Profile
Short Bio
“The score’s irresistible energy seemed to come from everywhere: classical forms, jazz harmonies, and Arvo Pärt-like meditativeness, were all on tap, and the last bars were pure Romanticism.”
—New York Times
Composer, arranger, and producer Patrick Zimmerli writes a sophisticated yet approachable hybrid of jazz and classical music. His new CD, Modern Music, was just released on Nonesuch Recordings to acclaim in the New York Times. Zimmerli has released 7 other CDs of his music on the Arabesque, Songlines, and Koch labels; his violin piece The Light Guitar was released in September 2011 by Timothy Fain for Naxos.
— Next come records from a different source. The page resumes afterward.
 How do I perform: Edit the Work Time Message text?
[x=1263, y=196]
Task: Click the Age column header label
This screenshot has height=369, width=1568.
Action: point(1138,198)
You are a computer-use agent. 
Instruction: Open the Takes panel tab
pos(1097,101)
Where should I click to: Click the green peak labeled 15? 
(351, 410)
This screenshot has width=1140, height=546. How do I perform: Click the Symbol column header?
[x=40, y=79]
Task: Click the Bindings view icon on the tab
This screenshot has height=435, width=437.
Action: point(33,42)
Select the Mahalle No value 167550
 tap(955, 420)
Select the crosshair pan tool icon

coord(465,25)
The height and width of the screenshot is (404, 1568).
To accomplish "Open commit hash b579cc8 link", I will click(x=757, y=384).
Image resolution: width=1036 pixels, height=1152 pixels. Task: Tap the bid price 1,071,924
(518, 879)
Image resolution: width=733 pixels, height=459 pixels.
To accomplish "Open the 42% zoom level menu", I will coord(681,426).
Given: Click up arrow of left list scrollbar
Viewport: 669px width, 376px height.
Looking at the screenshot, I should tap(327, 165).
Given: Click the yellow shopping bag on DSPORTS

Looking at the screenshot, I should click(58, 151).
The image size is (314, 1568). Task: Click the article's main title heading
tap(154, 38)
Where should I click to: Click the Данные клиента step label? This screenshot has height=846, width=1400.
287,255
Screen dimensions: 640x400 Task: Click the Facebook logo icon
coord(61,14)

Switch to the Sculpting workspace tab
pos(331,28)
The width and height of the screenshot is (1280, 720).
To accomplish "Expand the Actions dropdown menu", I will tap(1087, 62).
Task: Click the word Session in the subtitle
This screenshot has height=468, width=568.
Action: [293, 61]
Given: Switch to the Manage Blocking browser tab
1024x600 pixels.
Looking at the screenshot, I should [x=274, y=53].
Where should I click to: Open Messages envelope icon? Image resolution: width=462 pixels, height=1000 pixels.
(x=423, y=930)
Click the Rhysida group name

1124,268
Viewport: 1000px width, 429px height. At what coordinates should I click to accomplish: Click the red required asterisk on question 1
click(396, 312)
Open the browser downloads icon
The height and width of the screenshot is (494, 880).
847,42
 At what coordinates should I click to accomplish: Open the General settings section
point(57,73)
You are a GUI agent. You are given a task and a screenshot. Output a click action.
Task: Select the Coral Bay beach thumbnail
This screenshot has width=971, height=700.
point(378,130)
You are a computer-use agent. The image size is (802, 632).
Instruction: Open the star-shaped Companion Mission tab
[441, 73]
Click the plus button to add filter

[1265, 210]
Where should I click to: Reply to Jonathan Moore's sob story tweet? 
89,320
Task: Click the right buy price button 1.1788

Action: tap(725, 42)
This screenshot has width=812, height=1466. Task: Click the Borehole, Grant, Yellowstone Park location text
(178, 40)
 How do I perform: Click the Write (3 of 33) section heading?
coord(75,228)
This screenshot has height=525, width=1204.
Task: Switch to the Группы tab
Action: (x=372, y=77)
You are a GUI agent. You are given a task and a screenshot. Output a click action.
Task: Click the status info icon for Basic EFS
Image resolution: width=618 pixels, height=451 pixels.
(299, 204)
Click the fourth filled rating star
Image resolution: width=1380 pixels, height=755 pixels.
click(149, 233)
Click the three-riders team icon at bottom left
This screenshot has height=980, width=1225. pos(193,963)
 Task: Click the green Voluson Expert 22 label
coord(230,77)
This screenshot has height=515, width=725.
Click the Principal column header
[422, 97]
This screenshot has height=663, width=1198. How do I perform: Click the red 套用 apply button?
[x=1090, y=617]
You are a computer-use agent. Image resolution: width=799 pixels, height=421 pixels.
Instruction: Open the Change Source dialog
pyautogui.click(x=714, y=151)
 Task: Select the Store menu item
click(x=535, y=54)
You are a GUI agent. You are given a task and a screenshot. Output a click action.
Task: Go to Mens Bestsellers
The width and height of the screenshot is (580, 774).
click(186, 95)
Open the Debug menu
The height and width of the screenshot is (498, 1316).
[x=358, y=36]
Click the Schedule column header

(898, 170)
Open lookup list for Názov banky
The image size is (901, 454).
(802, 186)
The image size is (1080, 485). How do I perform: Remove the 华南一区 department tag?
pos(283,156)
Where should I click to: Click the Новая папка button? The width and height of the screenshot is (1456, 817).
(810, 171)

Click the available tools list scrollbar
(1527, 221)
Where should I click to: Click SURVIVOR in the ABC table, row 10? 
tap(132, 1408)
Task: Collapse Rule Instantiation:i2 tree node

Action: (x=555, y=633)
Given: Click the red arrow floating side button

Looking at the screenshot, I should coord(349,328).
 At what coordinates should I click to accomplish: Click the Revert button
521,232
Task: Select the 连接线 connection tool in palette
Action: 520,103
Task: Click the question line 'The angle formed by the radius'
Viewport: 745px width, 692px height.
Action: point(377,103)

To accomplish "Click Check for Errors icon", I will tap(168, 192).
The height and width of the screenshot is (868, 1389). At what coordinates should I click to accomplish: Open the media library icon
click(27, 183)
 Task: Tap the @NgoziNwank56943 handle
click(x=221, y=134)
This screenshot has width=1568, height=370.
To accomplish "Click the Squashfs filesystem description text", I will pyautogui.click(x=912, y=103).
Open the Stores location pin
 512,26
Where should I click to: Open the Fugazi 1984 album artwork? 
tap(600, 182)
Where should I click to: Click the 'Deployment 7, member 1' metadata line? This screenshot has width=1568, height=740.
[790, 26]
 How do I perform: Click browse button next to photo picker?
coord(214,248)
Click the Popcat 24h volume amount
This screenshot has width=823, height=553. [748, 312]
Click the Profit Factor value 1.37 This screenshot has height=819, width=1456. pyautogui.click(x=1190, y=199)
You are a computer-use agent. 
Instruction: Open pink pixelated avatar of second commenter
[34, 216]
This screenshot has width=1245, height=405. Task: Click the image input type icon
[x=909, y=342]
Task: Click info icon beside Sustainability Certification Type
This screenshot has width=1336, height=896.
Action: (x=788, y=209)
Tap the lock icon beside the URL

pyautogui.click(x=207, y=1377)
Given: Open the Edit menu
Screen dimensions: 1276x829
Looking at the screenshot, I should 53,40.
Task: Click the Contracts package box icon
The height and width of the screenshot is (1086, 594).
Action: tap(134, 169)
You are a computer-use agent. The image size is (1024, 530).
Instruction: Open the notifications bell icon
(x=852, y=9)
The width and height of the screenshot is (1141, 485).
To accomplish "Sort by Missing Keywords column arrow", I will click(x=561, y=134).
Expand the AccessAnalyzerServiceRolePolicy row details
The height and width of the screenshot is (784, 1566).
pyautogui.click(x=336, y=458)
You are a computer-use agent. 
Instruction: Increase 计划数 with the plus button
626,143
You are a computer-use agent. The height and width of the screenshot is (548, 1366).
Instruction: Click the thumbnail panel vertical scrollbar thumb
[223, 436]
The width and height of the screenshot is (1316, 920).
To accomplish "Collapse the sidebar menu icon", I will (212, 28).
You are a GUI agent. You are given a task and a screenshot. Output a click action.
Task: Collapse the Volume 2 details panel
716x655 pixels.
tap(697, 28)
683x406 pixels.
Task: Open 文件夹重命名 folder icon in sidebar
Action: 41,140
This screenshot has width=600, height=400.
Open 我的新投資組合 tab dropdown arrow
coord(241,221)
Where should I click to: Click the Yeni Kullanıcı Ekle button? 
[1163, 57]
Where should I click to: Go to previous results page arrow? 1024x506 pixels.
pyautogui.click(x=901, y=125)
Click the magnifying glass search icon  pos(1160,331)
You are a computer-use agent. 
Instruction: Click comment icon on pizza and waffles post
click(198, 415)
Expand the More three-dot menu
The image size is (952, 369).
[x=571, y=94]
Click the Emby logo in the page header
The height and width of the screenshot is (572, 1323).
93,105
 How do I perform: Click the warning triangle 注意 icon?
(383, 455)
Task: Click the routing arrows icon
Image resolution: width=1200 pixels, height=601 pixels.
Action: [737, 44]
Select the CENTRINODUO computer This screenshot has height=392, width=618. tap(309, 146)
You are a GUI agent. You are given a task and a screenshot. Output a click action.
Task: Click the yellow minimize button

Zimmerli has just been awarded the prestigious Seattle Commissioning Club Commission for 2013, for an evening-length work for Joshua Redman with String Quartet, Bass, and Percussion. his works were premiered at Carnegie Hall in March 2011 by jazz pianists Brad Mehldau and Kevin Hays. He is currently composer in residence at Music in the Loft in Chicago, where another new piece for two pianists will be premiered in January 2012.
Zimmerli has written two Piano Concertos, two Piano Trios, numerous solo, chamber, and vocal pieces, and over 40 pieces for his jazz/classical ensemble Emergence. Recent winner of the Colorado Music Festival’s CLICK commission, where the audience voted on the winning composer, he has also been commissioned for a Quintet by the Festival Mozaic in California (2011); a Chamber Symphony by the Saint Paul Chamber Orchestra (2009), and an orchestral piece with video by the Colorado College Summer Music Festival. Other commissions have come from the Ying String Quartet, the Seattle Chamber Music Festival, and the Belgian ensemble Octurn. Zimmerli’s music has been performed at MoMA and the Guggenheim Museum, on NPR’s Fresh Sounds, and recorded on many CD’s. Awards include first prize in the BMI/Thelonious Monk Institute Composers’ Competition, Gil Evans Fellowship and the Downbeat Jazz Awards. From 1995-2005 Zimmerli composed, arranged, and produced music for TV and film; he holds a DMA from Columbia University, where he currently teaches in New York.